L’audio montre une toute autre version des faits. On entend le jeune homme essayer vainement de convaincre le Directeur de l’ONEC : « C’est le ministère qui a organisé le point de presse et qui nous a invités (mon équipe et moi) pour expliquer les nouvelles fonctionnalités ». Mais, Ali Abdou se sent vexé. Il fait comme si la conférence de presse organisée par son ministère et dans laquelle Saïd Maoulida n’est qu’un invité était une attaque personnelle, alors qu’il exerce une fonction étatique. Sa colère prédomine et il ne voit plus l’intérêt de l’État et des usagers. Au lieu de s’en prendre à son ministère, il fonce vers la facilité : détruire le rêve d’un jeune homme génial qui avec un DUT a réussi à améliorer la vie de ses compatriotes. Il est si facile de détruire ! Sans tenir compte du temps passé à construire !
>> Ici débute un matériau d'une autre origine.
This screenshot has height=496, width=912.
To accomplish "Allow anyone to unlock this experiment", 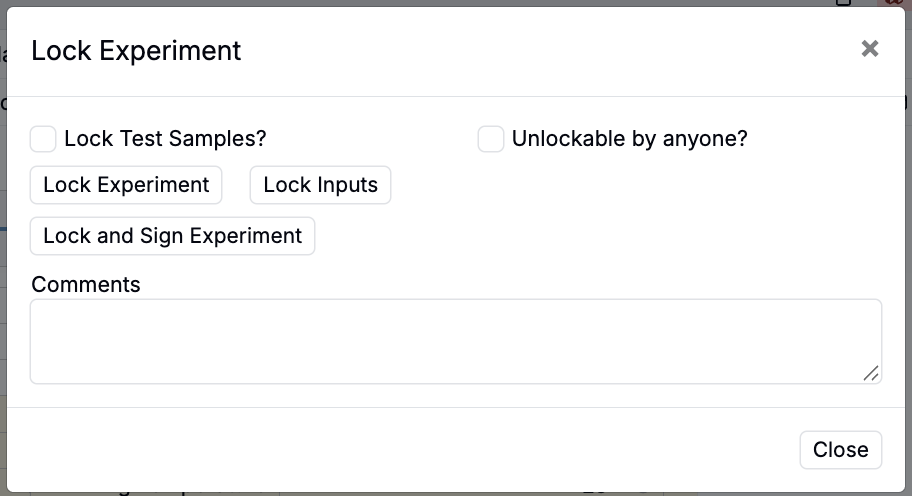I will tap(491, 139).
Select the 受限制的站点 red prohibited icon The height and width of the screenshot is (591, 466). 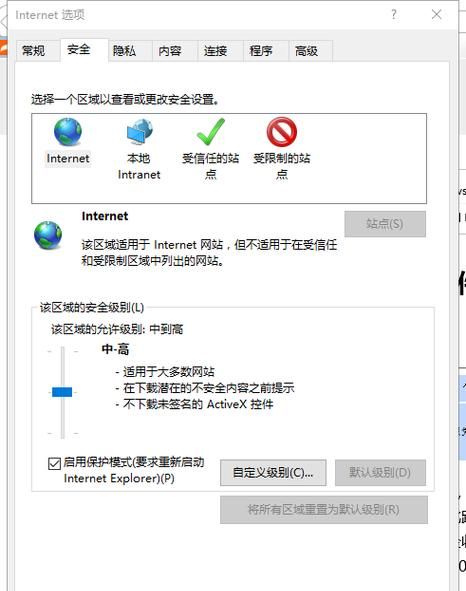click(x=282, y=132)
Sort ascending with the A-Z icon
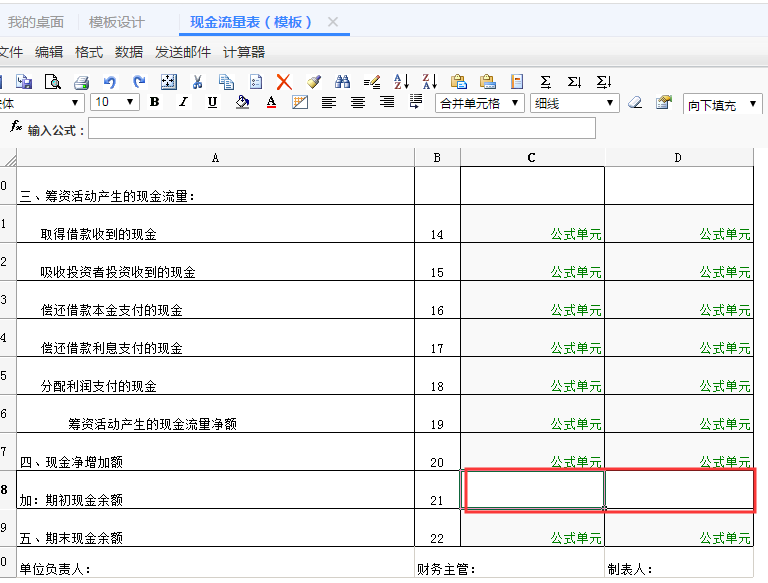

Ce responsable de l’ONEC s’est ensuite acharné contre l’informaticien, le rappelant pour le menacer de prison : « Tu as bien entendu ce que j’ai dit : il n’y a pas de diffusion de résultats d’examens par ton application. Même cinq jours après, si tu le fais, je t’enferme ». Puis trois jours après, il le rappelle : « Qu’est-ce que je t’ai dit il y a trois jours ? (- Tu m’as dit de ne pas publier les résultats.) Alors pourquoi tu as envoyé quelqu’un à Mwali demander les résultats ? Rappelle ton gars avant que sa mort n’arrive » (en shikomori : « para emdru wa haho yalawe yapvo raha ye andjali ya hahe ye djadja »). Nous avons donc un fonctionnaire du ministère de l’Éducation nationale qui se permet de menacer un jeune homme de le mettre en prison, puis un autre de mort et anéantit le travail de plusieurs mois par orgueil. Voilà les Comores d’aujourd’hui ! Et tout cela sans que ni le ministre, ni le gouvernement, ni le chef de l’État qui ne cesse de parler des jeunes dans ses discours ne s’en émeuvent !
La colère des usagers
Les usagers de Natidja n’ont pas caché leurs mécontentements. Sur les réseaux sociaux, la colère s’est fait sentir. Les utilisateurs ont dénoncé l’abus des autorités à vouloir démolir et déconstruire les efforts de la jeunesse. Certains se demandent comment le pays évoluera si les responsables découragent les jeunes dans leur volonté d’entreprendre.
Pour la délibération des résultats de 2021, l’ONEC a utilisé une autre application. Celle-ci était téléchargeable uniquement sous Android. Beaucoup de dysfonctionnements ont été signalés par les utilisateurs.
Quant à Saïd Maoulida, cette aventure avec son application Natidja l’a rendu plus prudent. Il souhaite s’investir maintenant dans des projets qui ne dépendent pas trop d’autres personnes qui peuvent jeter à la poubelle des heures et des jours de travail sous le coup de la colère. Il voudrait pouvoir s’ouvrir au monde, faire des applications qui touchent au-delà des Comores. C’est tout le bien qu’on peut lui souhaiter dans ce pays qui ne valorise le talent de ses jeunes que quand ils ont été reconnus à l’extérieur.